A veces, se diría que algunos atacan a la religión (cristiana) o a la Iglesia Católica para ocupar su lugar como poder espiritual. Pero si el poder espiritual y el temporal llegaran a reunirse en las mismas manos, la libertad sucumbiría irremediablemente.
Por lo demás, la lógica del Estado del bienestar conduce en la práctica a invalidar el criterio de Mill para delimitar cuándo la sociedad puede interferir legítimamente en la libertad de una persona. Todo lo que hago o dejo de hacer puede, en alguna medida, afectar a otros. Por lo tanto, todo puede ser regulado o prohibido. Parece que en esas estamos. Lo mismo cabe decir de la intromisión en las costumbres. Como el Estado aspira a regularlo todo, no puede dejar fuera nada, ni siquiera lo que el buen sentido encomienda al civismo o a la buena educación. Hay cosas que no se pueden imponer mediante el Derecho, o que, si se intenta, resulta contraproducente.

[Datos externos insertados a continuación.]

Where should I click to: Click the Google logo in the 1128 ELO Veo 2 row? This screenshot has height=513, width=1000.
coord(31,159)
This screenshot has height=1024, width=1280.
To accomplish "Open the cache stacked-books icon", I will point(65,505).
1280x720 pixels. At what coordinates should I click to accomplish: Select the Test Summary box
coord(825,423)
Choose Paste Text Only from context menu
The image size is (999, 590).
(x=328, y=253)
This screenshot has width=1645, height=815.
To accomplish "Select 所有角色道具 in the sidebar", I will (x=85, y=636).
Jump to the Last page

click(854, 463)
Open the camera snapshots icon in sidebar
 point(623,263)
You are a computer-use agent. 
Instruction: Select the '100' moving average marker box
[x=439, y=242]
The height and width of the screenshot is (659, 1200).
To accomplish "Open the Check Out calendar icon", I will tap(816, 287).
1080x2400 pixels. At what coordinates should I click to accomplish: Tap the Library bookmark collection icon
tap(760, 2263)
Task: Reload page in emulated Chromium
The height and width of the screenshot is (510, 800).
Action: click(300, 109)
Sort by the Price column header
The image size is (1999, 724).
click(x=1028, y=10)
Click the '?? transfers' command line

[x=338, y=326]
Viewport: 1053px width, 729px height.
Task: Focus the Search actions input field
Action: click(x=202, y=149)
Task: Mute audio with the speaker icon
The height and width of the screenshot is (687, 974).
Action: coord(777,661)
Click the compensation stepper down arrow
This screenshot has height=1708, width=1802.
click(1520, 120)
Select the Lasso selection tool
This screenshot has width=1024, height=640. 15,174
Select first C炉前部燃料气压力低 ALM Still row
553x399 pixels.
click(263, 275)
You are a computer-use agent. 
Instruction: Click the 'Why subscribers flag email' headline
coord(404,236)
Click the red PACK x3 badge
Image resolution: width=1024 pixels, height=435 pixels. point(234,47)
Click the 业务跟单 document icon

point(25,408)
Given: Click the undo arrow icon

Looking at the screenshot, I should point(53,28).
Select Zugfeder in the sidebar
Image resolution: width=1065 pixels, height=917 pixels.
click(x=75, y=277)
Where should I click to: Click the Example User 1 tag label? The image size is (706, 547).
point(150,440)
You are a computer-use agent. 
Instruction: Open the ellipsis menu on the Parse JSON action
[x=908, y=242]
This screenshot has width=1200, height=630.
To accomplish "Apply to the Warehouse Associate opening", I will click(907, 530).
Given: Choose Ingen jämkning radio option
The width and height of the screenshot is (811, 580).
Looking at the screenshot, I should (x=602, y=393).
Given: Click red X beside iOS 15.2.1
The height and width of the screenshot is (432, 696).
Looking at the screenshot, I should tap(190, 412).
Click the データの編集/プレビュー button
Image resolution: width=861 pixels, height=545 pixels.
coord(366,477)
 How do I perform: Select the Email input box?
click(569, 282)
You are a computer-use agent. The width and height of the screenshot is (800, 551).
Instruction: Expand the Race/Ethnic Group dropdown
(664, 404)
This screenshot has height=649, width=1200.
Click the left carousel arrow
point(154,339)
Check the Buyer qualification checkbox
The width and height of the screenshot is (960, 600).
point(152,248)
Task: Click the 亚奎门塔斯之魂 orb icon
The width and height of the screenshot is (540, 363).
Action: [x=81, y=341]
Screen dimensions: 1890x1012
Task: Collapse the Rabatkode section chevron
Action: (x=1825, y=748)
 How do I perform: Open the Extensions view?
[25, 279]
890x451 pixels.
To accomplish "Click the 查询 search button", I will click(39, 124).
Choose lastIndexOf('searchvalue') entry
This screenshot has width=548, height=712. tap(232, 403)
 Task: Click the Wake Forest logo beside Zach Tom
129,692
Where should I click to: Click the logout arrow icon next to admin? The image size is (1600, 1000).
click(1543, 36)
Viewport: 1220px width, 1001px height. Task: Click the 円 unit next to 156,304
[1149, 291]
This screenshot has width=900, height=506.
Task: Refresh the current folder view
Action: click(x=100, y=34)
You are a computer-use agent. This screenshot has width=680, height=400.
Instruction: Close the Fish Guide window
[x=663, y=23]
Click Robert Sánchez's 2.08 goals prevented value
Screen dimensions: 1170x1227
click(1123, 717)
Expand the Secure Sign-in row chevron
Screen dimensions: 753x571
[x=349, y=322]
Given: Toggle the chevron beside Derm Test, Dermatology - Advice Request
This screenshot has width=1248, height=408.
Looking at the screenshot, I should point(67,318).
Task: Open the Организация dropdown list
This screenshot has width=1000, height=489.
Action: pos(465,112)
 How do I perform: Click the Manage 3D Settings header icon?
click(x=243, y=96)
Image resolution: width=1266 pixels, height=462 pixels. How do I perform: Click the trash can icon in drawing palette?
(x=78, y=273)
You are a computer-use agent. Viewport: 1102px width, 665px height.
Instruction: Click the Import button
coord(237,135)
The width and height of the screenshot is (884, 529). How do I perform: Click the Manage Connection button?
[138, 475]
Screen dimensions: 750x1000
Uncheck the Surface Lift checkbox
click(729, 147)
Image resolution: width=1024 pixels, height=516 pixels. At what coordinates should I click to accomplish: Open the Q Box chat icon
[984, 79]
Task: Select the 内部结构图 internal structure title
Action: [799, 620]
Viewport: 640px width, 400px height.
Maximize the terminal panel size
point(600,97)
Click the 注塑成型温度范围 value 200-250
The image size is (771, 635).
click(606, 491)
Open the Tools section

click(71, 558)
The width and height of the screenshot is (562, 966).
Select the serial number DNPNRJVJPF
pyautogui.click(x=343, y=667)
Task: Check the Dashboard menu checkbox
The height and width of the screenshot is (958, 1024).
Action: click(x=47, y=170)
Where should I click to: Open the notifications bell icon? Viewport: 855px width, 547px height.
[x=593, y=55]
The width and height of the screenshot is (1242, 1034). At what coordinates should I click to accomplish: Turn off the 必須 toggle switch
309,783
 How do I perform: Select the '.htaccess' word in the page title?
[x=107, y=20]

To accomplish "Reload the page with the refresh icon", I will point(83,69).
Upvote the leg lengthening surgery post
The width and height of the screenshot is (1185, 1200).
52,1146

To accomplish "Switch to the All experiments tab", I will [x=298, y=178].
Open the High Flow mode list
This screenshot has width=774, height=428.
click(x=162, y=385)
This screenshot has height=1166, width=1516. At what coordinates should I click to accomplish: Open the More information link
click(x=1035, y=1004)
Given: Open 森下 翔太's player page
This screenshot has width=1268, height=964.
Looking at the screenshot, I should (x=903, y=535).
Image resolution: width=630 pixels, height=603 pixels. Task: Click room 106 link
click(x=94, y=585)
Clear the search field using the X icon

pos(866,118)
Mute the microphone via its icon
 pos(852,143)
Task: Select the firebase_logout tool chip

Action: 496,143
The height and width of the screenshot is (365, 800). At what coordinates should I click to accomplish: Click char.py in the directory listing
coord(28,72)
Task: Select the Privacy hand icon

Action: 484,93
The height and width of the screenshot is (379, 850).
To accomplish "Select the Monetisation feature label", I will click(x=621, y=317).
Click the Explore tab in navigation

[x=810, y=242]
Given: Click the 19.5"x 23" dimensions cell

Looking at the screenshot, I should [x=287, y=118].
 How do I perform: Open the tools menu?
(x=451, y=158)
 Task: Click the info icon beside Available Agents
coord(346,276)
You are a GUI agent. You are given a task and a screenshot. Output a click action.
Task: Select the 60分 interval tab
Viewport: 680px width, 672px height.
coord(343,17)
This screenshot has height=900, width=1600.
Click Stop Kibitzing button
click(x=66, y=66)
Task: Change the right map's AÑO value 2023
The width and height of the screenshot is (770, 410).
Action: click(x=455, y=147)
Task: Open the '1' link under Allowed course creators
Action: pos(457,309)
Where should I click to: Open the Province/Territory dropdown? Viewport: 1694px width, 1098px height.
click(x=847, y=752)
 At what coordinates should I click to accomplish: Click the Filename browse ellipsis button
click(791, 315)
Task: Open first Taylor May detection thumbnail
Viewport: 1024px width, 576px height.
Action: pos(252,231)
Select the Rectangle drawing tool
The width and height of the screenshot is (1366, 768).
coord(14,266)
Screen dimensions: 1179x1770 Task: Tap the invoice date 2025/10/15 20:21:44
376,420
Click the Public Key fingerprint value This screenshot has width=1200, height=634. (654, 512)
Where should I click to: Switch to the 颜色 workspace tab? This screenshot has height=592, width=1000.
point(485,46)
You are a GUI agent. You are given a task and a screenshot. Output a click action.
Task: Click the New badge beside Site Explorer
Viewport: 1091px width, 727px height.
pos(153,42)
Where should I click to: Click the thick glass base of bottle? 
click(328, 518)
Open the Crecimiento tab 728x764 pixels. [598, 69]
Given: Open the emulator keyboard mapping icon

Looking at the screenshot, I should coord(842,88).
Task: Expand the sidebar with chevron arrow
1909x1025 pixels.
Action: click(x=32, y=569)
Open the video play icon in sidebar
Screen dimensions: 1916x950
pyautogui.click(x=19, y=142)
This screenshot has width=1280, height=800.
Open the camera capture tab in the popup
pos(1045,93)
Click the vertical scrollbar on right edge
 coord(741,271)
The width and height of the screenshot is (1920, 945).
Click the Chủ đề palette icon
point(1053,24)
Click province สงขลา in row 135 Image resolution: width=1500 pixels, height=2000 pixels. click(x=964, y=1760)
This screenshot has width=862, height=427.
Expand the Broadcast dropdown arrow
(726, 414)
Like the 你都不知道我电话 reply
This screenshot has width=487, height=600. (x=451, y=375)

Cedo la palabra a Amartya Sen, quien no es, creo, un ultraliberal: «La importancia ética de la libertad de un tartamudo a no ser menospreciado o ridiculizado en público puede ser muy importante y merecer protección, pero no es probable que sea un buen tema para que la legislación punitiva (con multas o encarcelamientos para los desaprensivos) suprima la violación de la libertad de expresión de la persona afectada. La protección de ese derecho humano tendría que procurarse de otra manera, por ejemplo a través de la influencia de la educación y la discusión pública sobre la civilidad y la conducta social». Dejemos de lado el detalle de que si se trata de un derecho humano, entonces deberá intervenir el Derecho. Salvo en esto, Sen tiene razón.
La libertad, la civilización y la prosperidad se encuentran amenazadas entre nosotros, aunque la mayoría, algo miope, solo repare en la tercera. Nadie sensato comparará nuestra situación con la que impusieron los totalitarismos del siglo pasado. Pero existe un totalitarismo, acaso más débil y benigno, pero no menos totalitario, que oprime directamente las conciencias sin necesidad de violentar los cuerpos. En este sentido, no es que la libertad nos esté siendo arrebatada; más bien la perdemos por desuso, por falta de afecto y apego a ella. Por eso, me parece mucho más urgente reivindicar hoy la libertad que la igualdad, pues está mucho más amenazada. En cualquier caso, no estamos ante un destino inexorable. De nosotros depende que la democracia nos lleve hacia la libertad, la civilización y la prosperidad, y no hacia la servidumbre, la barbarie y la miseria.